The Terrible Catsafterme

Brad's Musings and Meanderings

random acts of quoting

"I could dance with you until the cows come home. On second thought, I'd rather dance with the cows till you come home." - Groucho Marx, "Duck Soup"

joanBack in 2003 when I was in the throes of creativity in regards to producing one of the best and most thorough newsletters in the history of the Sons of the Desert (that’s my opinion anyway, and I know it is held by many others), I was working on issue 27 of Dante’s Info, which was a full 32 pages bursting at the seams with fun research and info. Encompassing four of those pages was an article I did based on a phone interview I conducted with Joan Del Mar. Joan had had a speaking role in Laurel and Hardy’s 1944 M-G-M film Nothing but Trouble. I titled the article the exact same thing that I titled this posting. 

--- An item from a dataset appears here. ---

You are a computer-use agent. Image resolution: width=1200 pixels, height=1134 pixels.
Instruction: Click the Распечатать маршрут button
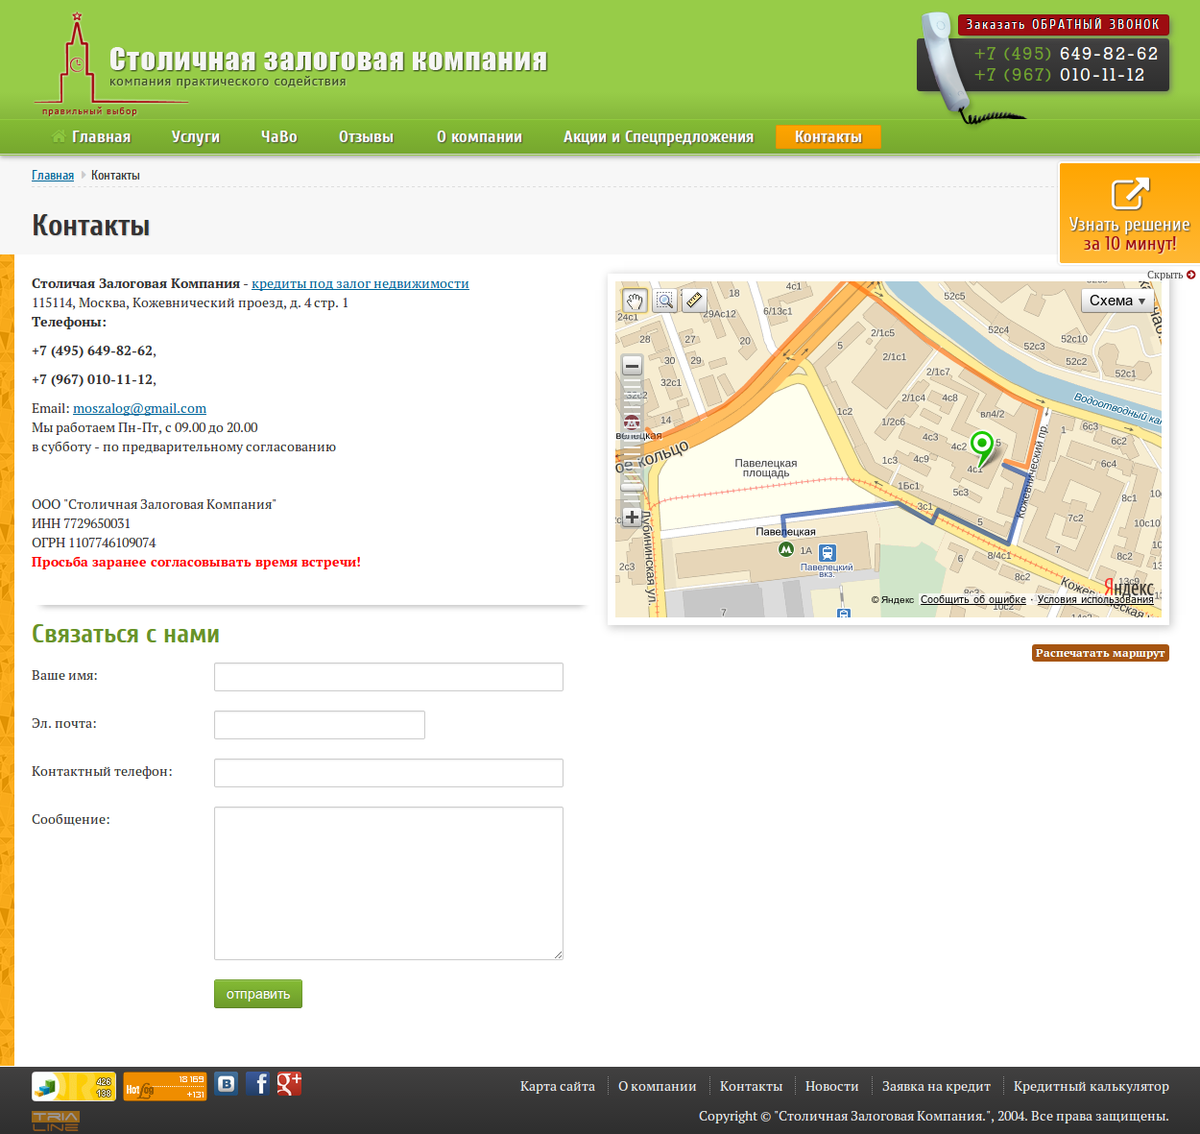1100,653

Joan had been born Joanne Delmer in 1934 and had been taken through Central Casting and assigned an agent at the age of six. One of her earliest performances was with Anne Baxter, who suggested that Joanne shorten her name, hence the abbreviated version Joan. Joan had small parts in such giant films as Mrs. Miniver and The Devil and Daniel Webster, but to Laurel & Hardy fans, it was her scenes on the football field as the timekeeper keeping the boys and players apprised of the time… “two minutes to go!” Joan recalled that she had hoped for more lines, but was told by the script girl, “No, you’re done dear.” But that was a minor disappointment compared to the periodic sprayings of dust and dirt that she and the other kids had to endure to appear more like an urchin.

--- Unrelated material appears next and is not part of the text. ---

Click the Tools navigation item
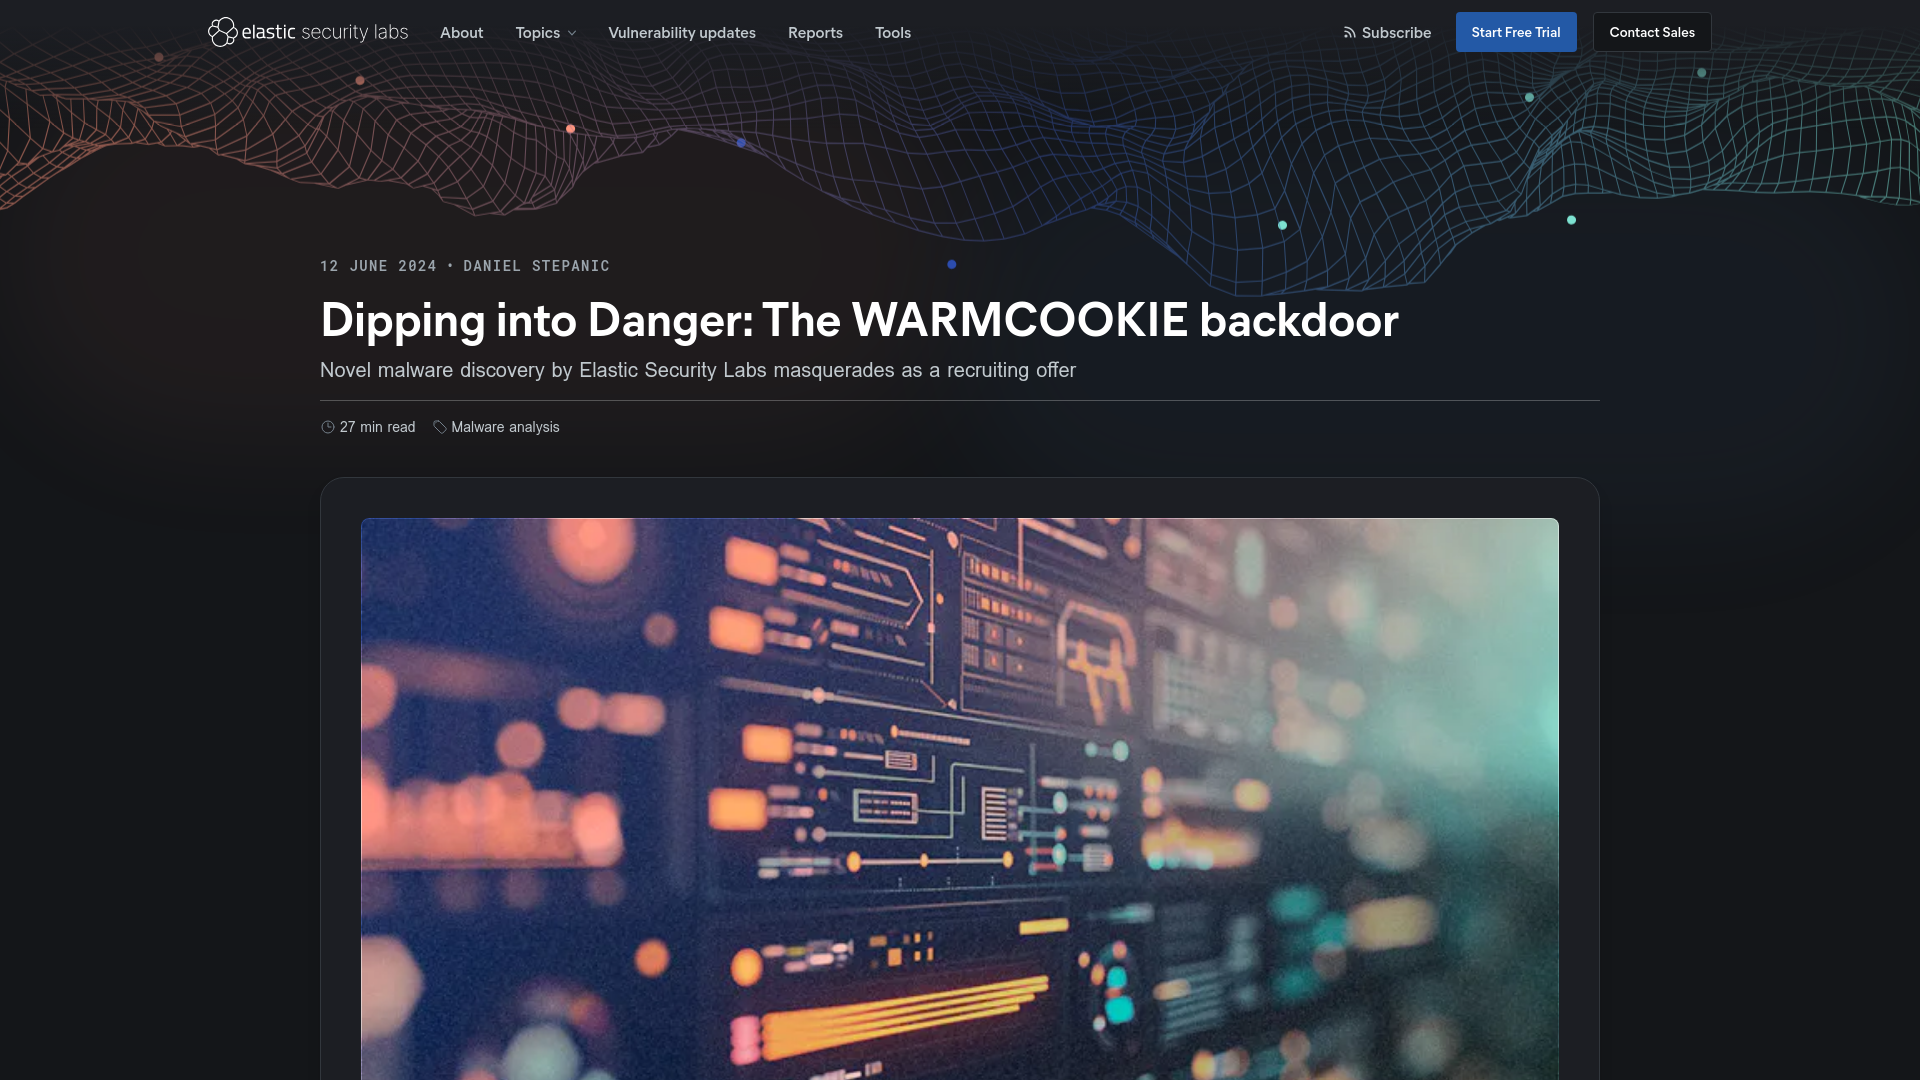This screenshot has width=1920, height=1080. [893, 32]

As Joan and I chatted a dozen years ago, she told me of an appearance she had on The Jack Benny Show on the radio. She had vivid memories of her line and knew that the show had been broadcast on April 1st, but had never heard the show. I promptly went to work and consulted my fellow tent member Charles Sexton, who was a huge old time radio collector and sure enough he was able to get me a copy, which I shared with Joan.

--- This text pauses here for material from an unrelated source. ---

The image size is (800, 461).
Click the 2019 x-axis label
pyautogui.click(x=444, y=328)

Joan enjoyed a lucrative career in radio, but by the mid-1950’s, she had had enough of acting and decided to take a break. At the time that I had chatted with her, she had just recently decided that it was time that the break had ended. In fact she had small roles in such films at Bad Santa, The Wedding Planner, Along Came Polly, Addams Family Values, Armageddon, Bulworth, and The Man Who Wasn’t There. I would even occasionally excitedly spot Joan (who changed her professional name to the more exotic-sounding Del Mar at this time) in TV shows playing at the time.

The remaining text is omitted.